US corn futures on the Chicago Board of Trade closed lower on Wednesday in a setback from recent rallies to 11-year highs and on mounting concerns about a potential recession, traders said. Traders said steep slides in crude oil and gold also weighed on the corn market and traders took note of news that China was ramping up attempts to control runaway inflation.
"China's move goes along with the recession theme. It's more important for energies and metals but China is a huge buyer of soybeans, too," a trader said. China last week said it would begin curbing inflation and on Wednesday issued a list of producers of necessities that must apply for government permission to raise prices.
"Anytime you have a major world importer or exporter putting on price controls it's a big bearish factor," a trader said. Chicago Board of Trade corn futures were 5-1/4 to 7-1/4 cents per bushel lower, with March down 6-1/2 at $5.02-1/2 per bushel.
Estimated volume was huge at 264,596 futures and 91,157 options. "You have the emotion of the lower gold and crude oil market, put it all together and you have a big profit-taking setback at this point in all markets," said Jerry Gidel, analyst for North America Risk Management Inc, referring to Wednesday's broad sell-off in commodities.
Traders and analysts said corn prices may attempt to consolidate around the current price levels after the market spiked higher following the release last Friday of a bullish corn stocks report from the US Department of Agriculture.
In its January crop report on Friday, USDA pegged the ending supply of corn for the current (2007/08) marketing year at 1.438 billion bushels, below an average of analysts' estimates for 1.709 billion and below the range of analyst estimates for 1.564 billion to 1.958 billion bushels.
Some traders were focused on an 8 cents per bushel price gap in the March corn contract that was left from Friday's close to Monday's open.
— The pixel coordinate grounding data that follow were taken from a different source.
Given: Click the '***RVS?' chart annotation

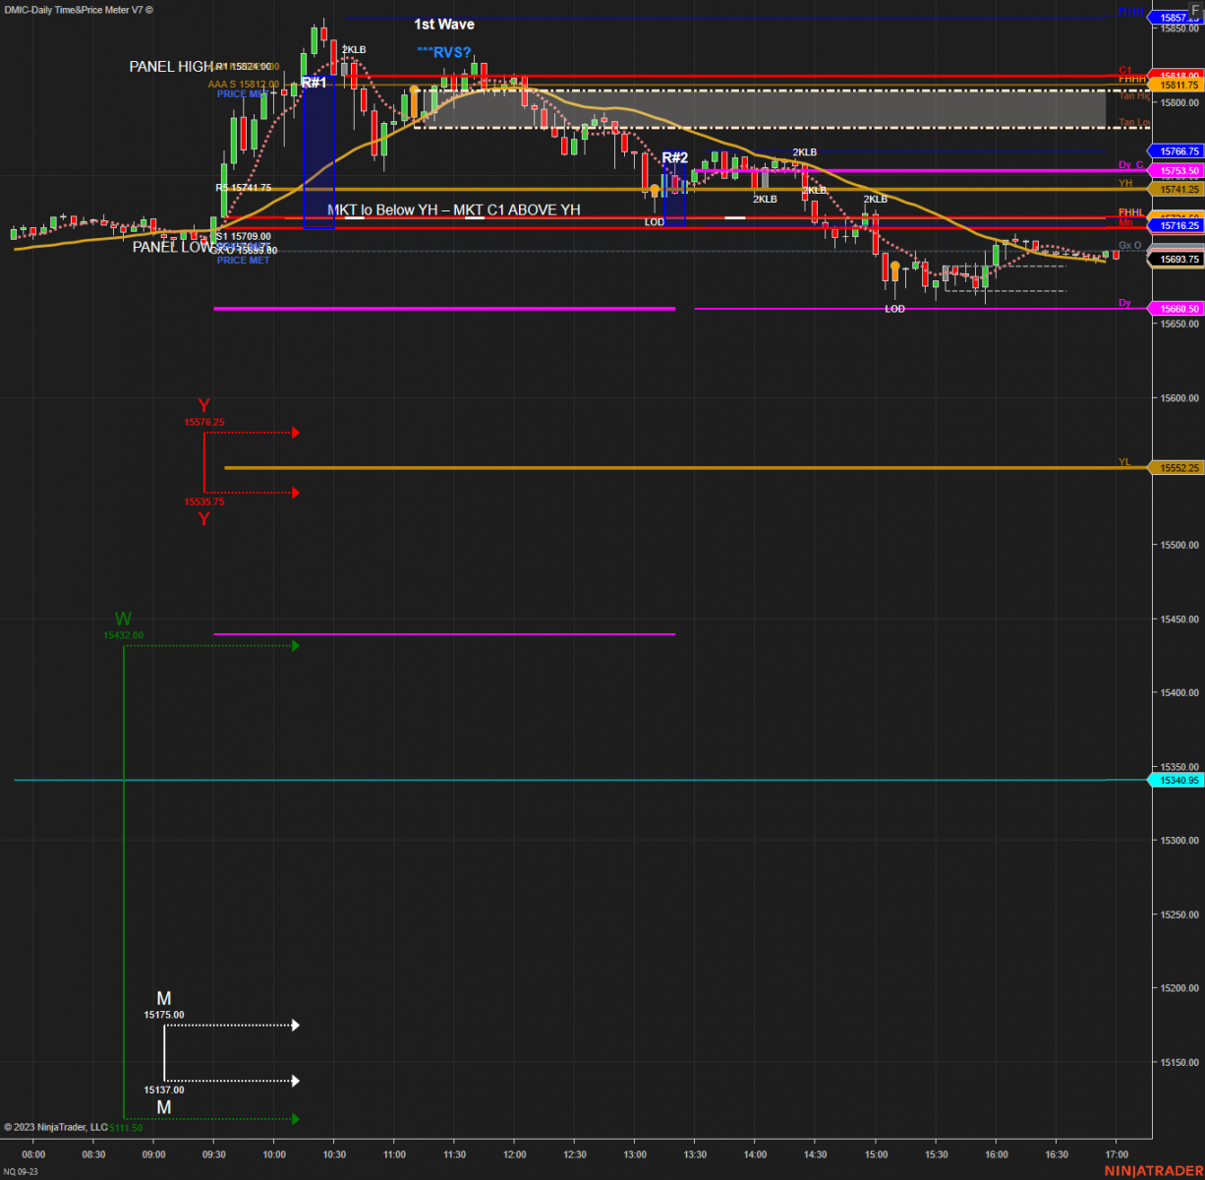Looking at the screenshot, I should coord(443,52).
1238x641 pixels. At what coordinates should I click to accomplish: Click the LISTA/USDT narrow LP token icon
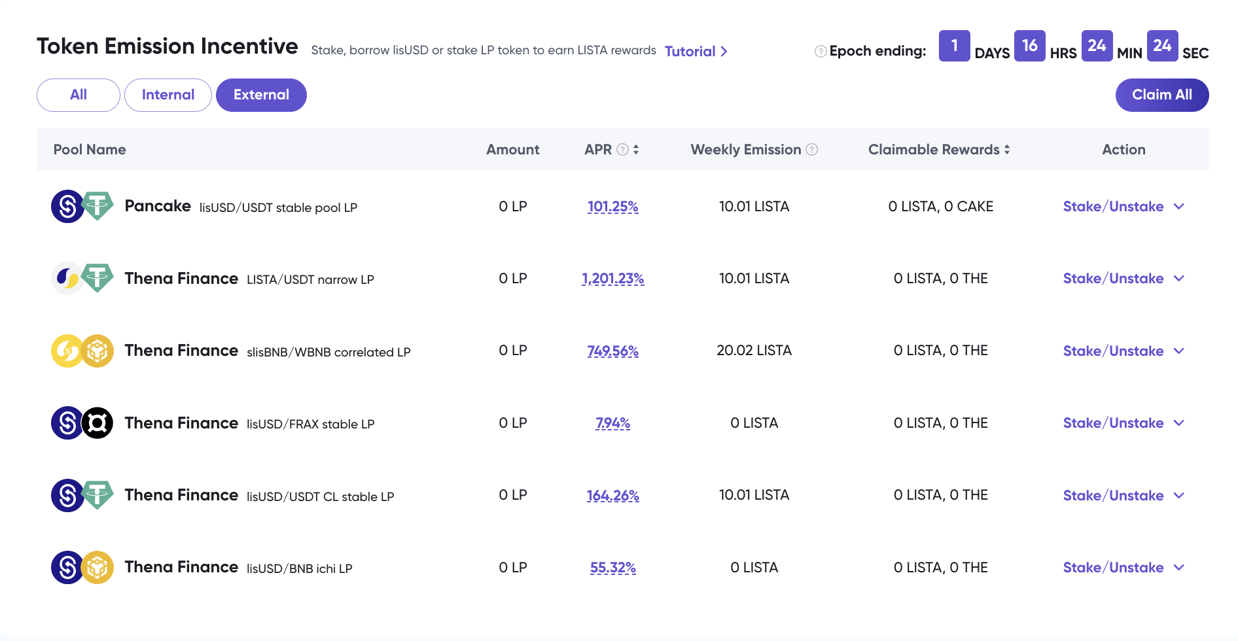[82, 279]
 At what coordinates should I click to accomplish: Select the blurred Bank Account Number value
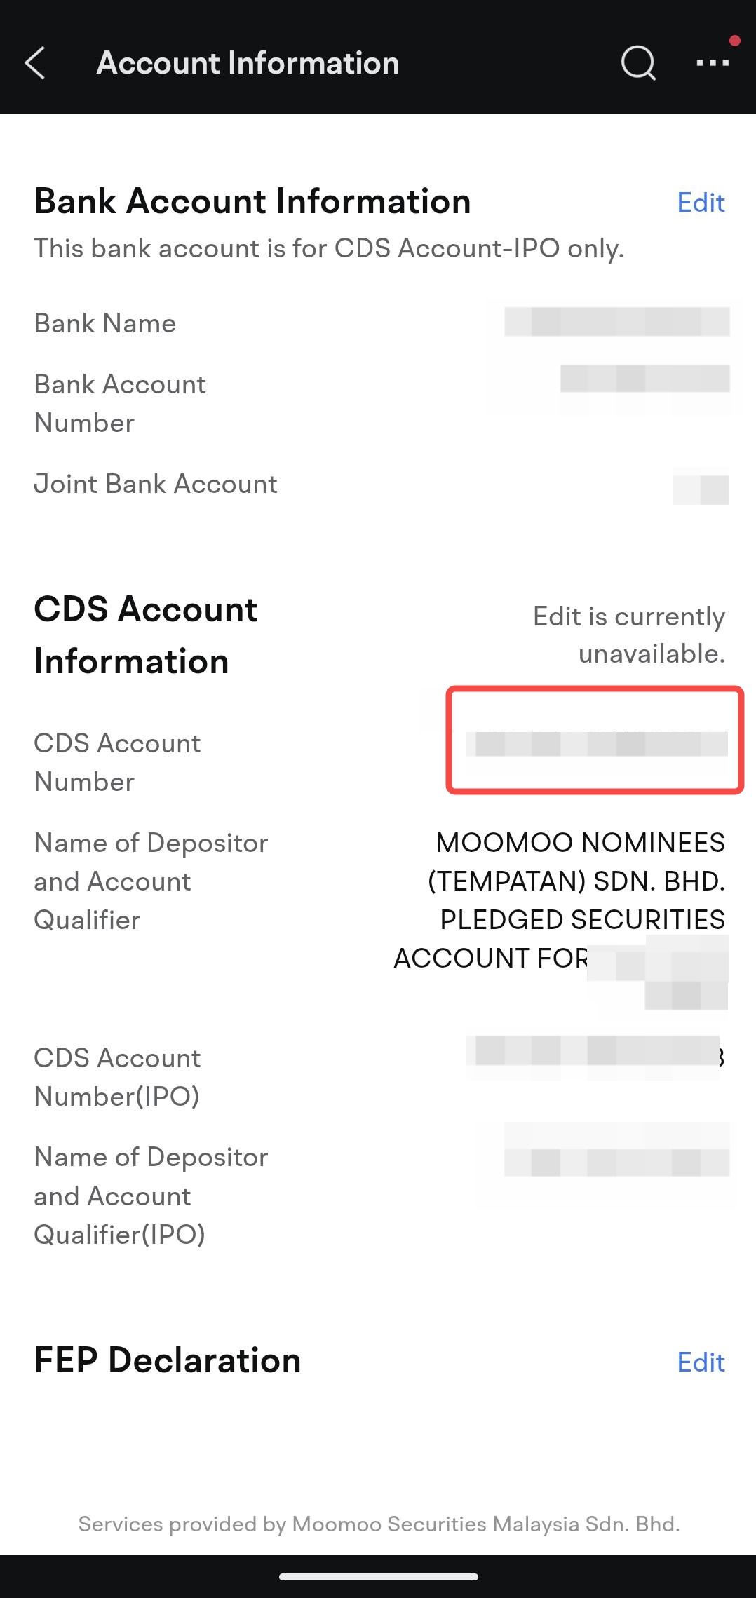[644, 379]
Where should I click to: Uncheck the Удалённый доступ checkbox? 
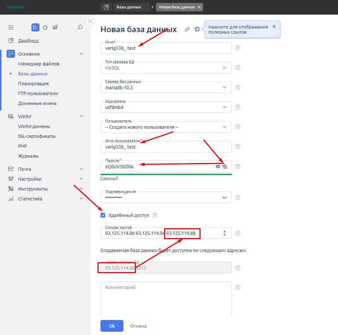103,215
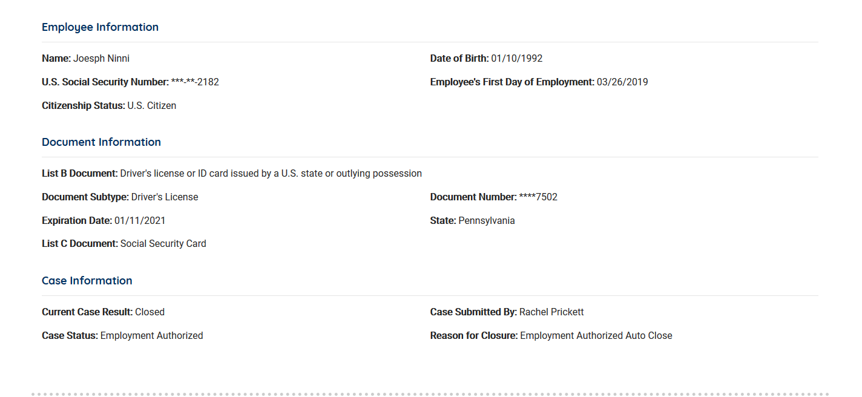The width and height of the screenshot is (862, 397).
Task: Select the employee name Joesph Ninni
Action: (101, 59)
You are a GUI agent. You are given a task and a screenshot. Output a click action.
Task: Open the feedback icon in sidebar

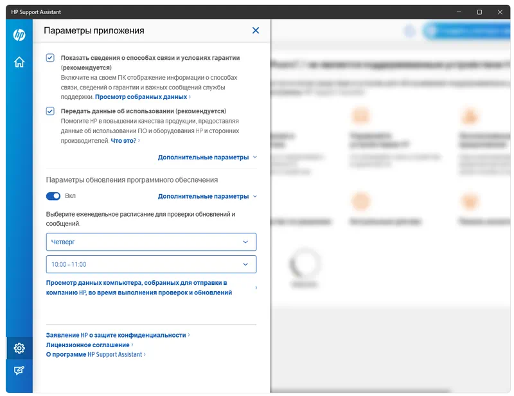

March came within one cent of filling that gap on Wednesday.
"The main thing I'm looking at in corn is the gap and if that is filled and holds, it's pretty positive for corn. And, they're looking for a huge export sales number for corn Thursday," Gidel said. The range of analysts' estimates for Thursday's USDA weekly export sales number for corn was 1,600,000 to 2,100,000 tonnes, above last week's 720,100 tonnes.